His teammates on the ground saved his life that day and he was back in hospital in the UK less than 24 hours after sustaining life-changing injuries.

Josh spent six weeks on a specialist military ward in hospital before being moved to a rehabilitation centre where he had to learn to walk again, adapting to prosthetic legs and regaining his fitness. He speaks of how tough those initial weeks in hospital were, of processing what had happened, noting how he took strength from knowing he wasn’t alone, knowing family, friends and the fellow service men and women alongside him were there to help support each other, working together - a team.

Football played its part in Josh’s recovery too. From watching Match of the Day in hospital, to returning to Taplow and the game he loved. Josh explored the opportunities to play again, but deep down he knew he didn’t want that. He wanted to stay involved because being part of a team of people at the club, all with a shared passion and working towards a common goal is what motivated him.
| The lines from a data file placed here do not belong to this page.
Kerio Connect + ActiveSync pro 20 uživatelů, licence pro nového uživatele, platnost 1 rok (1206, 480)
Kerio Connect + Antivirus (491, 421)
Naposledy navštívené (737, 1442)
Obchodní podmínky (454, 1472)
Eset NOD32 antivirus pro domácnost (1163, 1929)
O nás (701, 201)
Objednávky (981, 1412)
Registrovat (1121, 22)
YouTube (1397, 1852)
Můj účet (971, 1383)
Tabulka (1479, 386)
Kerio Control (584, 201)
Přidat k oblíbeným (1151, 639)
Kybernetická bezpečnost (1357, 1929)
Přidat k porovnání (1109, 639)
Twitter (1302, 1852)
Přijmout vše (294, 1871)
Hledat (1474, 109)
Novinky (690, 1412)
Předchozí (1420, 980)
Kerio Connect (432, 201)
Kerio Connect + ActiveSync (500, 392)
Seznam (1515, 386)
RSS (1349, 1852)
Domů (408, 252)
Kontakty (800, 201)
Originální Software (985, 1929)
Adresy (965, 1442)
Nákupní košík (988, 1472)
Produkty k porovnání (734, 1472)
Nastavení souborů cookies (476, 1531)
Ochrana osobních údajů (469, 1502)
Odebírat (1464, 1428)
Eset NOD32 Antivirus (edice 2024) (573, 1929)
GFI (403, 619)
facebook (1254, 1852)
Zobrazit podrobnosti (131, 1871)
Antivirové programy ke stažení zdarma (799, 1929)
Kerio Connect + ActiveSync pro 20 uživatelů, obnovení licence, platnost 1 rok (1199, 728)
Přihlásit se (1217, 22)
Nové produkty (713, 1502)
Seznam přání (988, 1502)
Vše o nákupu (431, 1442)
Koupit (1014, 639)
He spoke with friends at the club and, knowing he wanted to return to his team, decided to adapt his involvement by turning to coaching. He went on to complete his FA Level 1 and Level 2 Coaching qualifications and started working with the reserve team manager where he reconnected with the feeling of being in a team environment.

The move was difficult at first, not only learning adapting to a new role, but also having the added barrier of not being able to demonstrate or move around the pitch as easily as he used to. He had help from another coach and could always ask players to step-in, but he learnt to overcome this barrier by changing the way he communicated, explaining what he wanted players to do in different ways so that they could visualise it. 
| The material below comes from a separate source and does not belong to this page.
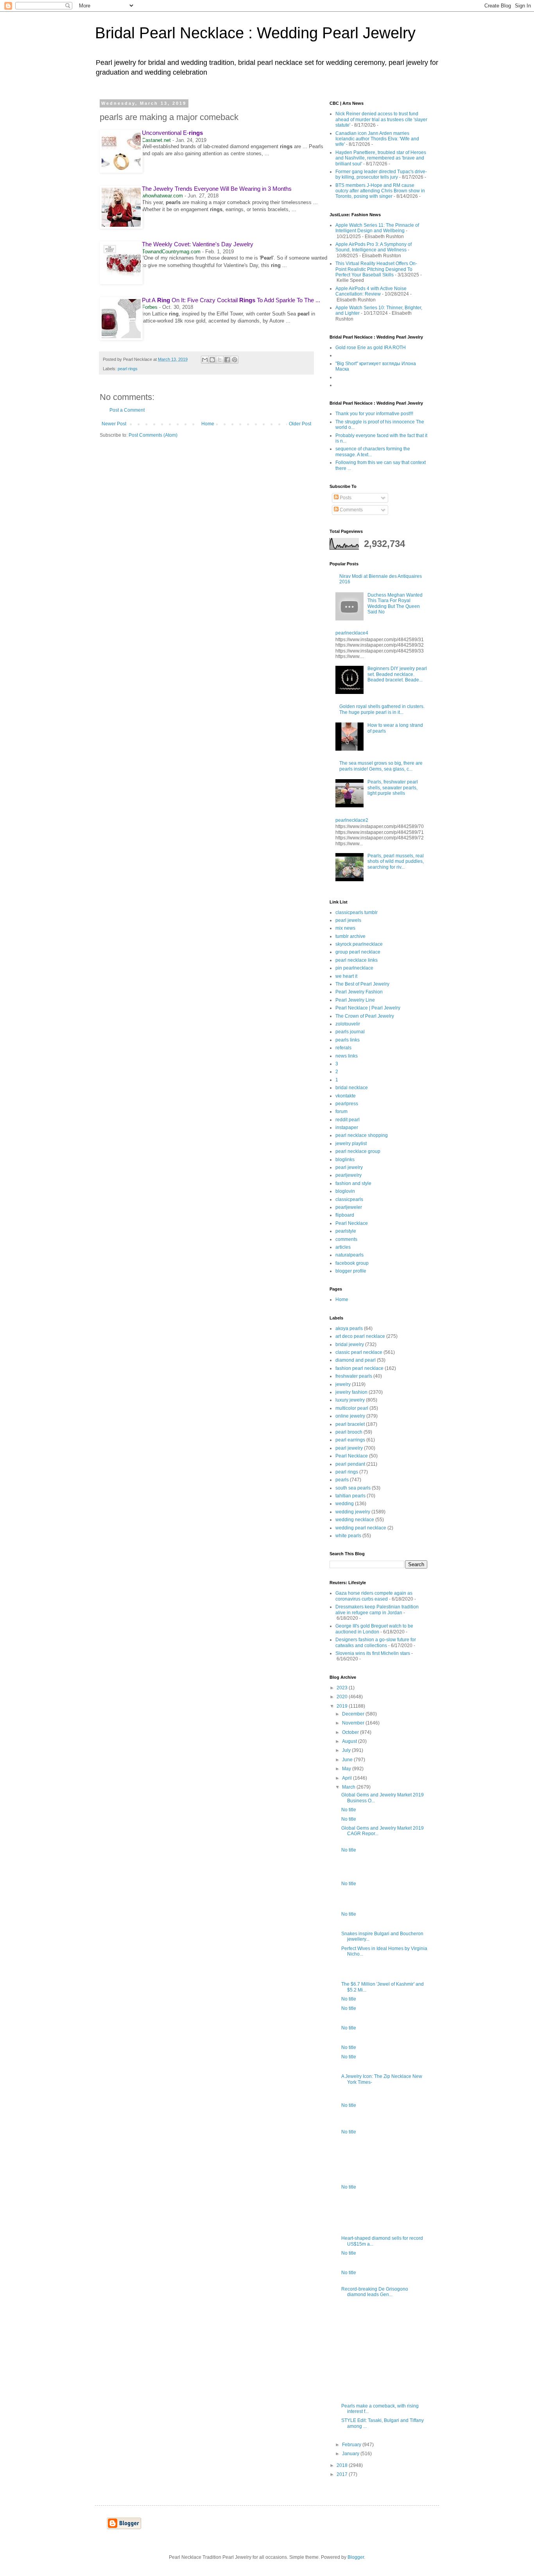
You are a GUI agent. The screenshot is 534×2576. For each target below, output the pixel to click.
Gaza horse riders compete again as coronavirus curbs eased (373, 1595)
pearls (342, 1479)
Whilst his involvement in football helped his mental rehabilitation, he felt that to continue moving forward in his life he would need a new physical challenge. 

Before he was medically discharged in 2014, his Exercise Rehabilitation Instructor, suggested he start cycling and rowing. This seemingly small step, led to some remarkable moments in Josh’s life. 

Just six weeks after first getting on bike, Josh took part in a London to Paris bike ride for the Help for Heroes charity. From there, he went on to represent the British Armed Forces in the inaugural Invictus Games, winning medals in both disciplines.

He then went on to become part of a team of athletes that conquered the Race across America, a 3000 mile cycle challenge from California to Washington. Being involved in a team activity again was the best part for Josh. He’d lost that sense of belonging through not playing football and when he left the Army and for him cycling replaced some of what he lost.

In 2019, Josh faced another life-changing battle. A horror-accident whilst on a cycling holiday in Spain saw him fighting for his life once more. Yet more surgery followed and for the second time, he had to learn to walk again.

It was at this point that Josh realised something had to change, he’d put his life on hold to pursue cycling and felt that the time was right for him and his family to settle down. He came home, came back to football, returning to Taplow where he started his journey coaching youth football.

He’s coached his youth team for few years now and has taken great comfort and enjoyment from seeing them start their own journey to becoming a team and experiencing the joy of working together to achieve a common goal.

In terms of his involvement, the barriers Josh has faced have been largely personal, learning to adapt and overcome to new challenges in his own way such as demonstrating practices, but this hasn’t stopped him from participating in the sport. As with any passion, you only get out what you put in and whilst Josh has faced more barriers than most, it is clear the joy and value he gets from being a grassroots football coach.

Asked what he would say to anyone with a disability or impairment reading this article who might be questioning whether they could or should get involved in the sport, Josh’s message was clear:

“Try and give it a go, accept the challenge and ask for help if you need it. Teamwork is at the heart of football. You can overcome anything with the right team of people around you and the motivation to challenge yourself and overcome obstacles.”